Products supporting XML will be on display next week at the Health Information Management Systems Society meeting in Orlando, Fla. Sequoia Software Corp. will unveil an XML transaction server that lets different applications share data. Datex-Engstrom, a $240 million medical equipment maker in Helsinki, Finland, is testing Sequoia's server in a line of anesthesia monitoring equipment that lets patient data be consolidated on a hospital intranet. Sequoia's XML technology is also the basis for a government-funded pilot by Johns Hopkins Medical Systems of a national patient index.

Marquette Medical Systems in Milwaukee will demonstrate a Web-enabled version of its cardiovascular monitoring system that uses XML tags so data from various departments can be posted and consolidated on a hospital intranet. The software is to be released next quarter.
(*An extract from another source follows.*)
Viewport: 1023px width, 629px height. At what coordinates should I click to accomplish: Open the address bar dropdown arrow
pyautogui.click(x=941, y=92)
Bill Finkelstein, chief scientist at Wells Fargo Bank in San Francisco, says XML will "enable us to provide a better interface to the customer's client" by eliminating some manual importing of data into a browser. That's because XML will allow the manipulation of data inside a browser; HTML lets users only view data. Microsoft, a big supporter of XML, included an XML parser in Internet Explorer 4.0. Netscape Communications plans to support XML in Navigator 5.0 this year.
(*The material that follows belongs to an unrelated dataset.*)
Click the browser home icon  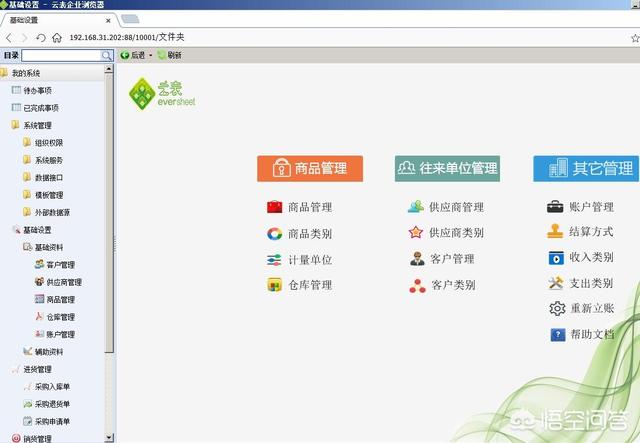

The Open Financial Exchange, a data format for personal finance backed by Microsoft and several leading banks, is being modified to support XML. CommerceNet, a Palo Alto, Calif., consortium of technology vendors and users, is exploring ways that XML might boost E-commerce, such as helping aggregate product catalogs from various sources. For example, FedCenter, a Web site that consolidates product data from IT vendors, plans to start using XML soon.